What does all this have to do with you and my blog? Well - there's an episode of Sabrina the Teenage Witch (yeah- I know- stupid show- I watch it too) In this episode, one of her aunts uses some mental floss. You just run it through the ears and your brain gets cleaned out so you can think better. I could use some of that mental floss these days. I have so many things running through my brain I end up getting very little done.
We have multiple projects going on at work that require coming up with many ways to doing them because other people don't get their part done on time and you have to totally change the game plan in a seconds notice. So I have all these possible scenarios running through my head all day clogging things up.

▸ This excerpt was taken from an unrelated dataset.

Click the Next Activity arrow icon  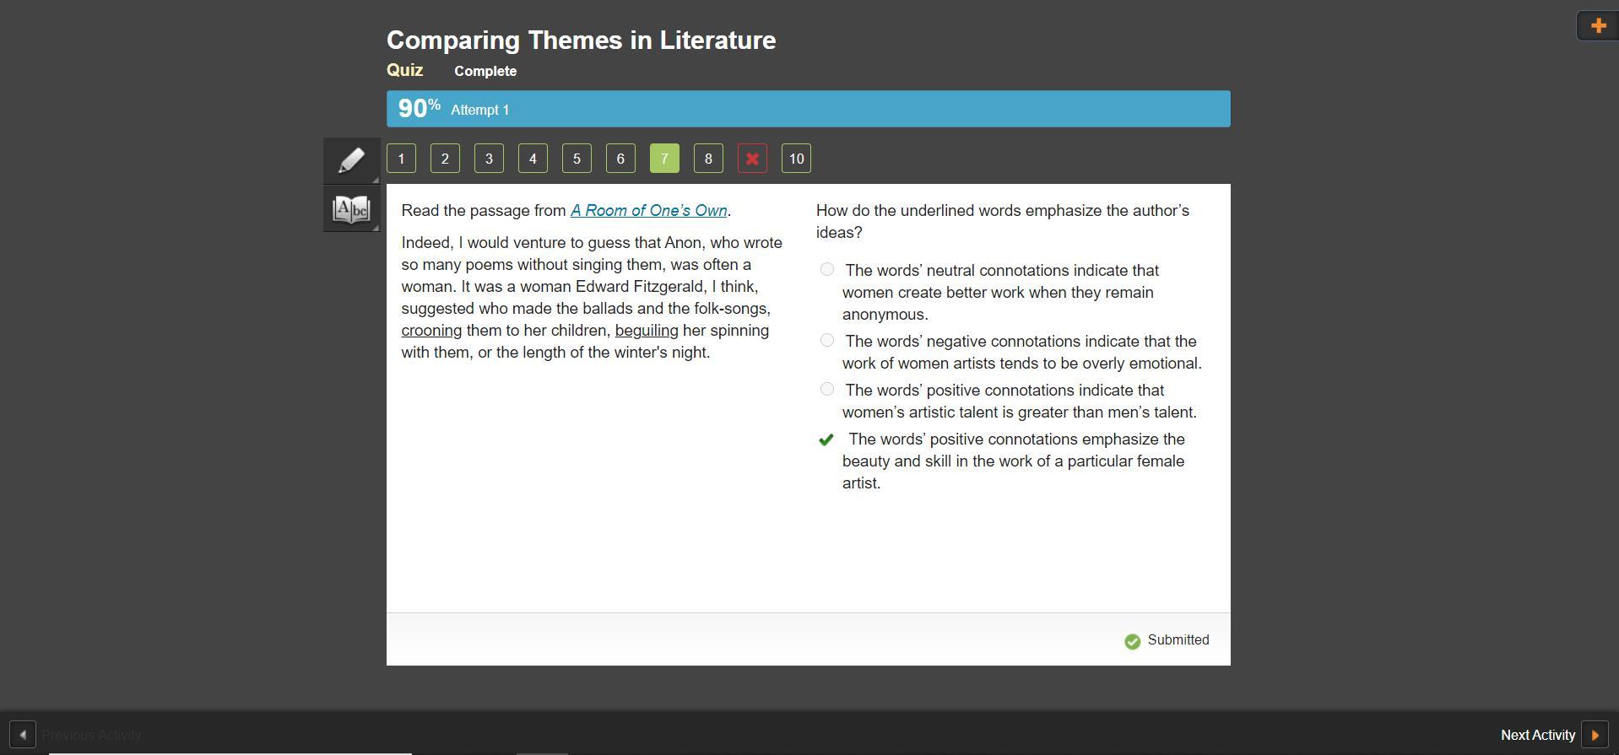[x=1595, y=735]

At home I have so much that needs to get done I end up ignoring it all and watch stupid kids shows and knit instead. This isn't helping me make progress on some things I absolutely have to do. I need to get the basement cleared out enough to make it company usable by Thanksgiving when the extended family comes - the guys need a place to watch the games and sleep after the meal! I need to get some of the furniture in the garage moved downstairs - same reason. I have what feels like miles of paper (receipts, records, etc) to go through to be sure I have parent stuff taken care of properly. I have knit items that need to be finished - buttons sewn on, etc. and photographed for here and ravelry. I have many more things you don't want to read about. So what do I do - like I said- watch dumb TV and ignore everything else.
Today's game plan is to pretend I only have one of the huge list of things to do and get it done. Then I'll pretend I have one other thing to do and so on. I may not have the real mental floss but I can create my own version by getting my focus on one small goal at a time. Wish me luck - but first I think I'll watch some kiddie TV and knit!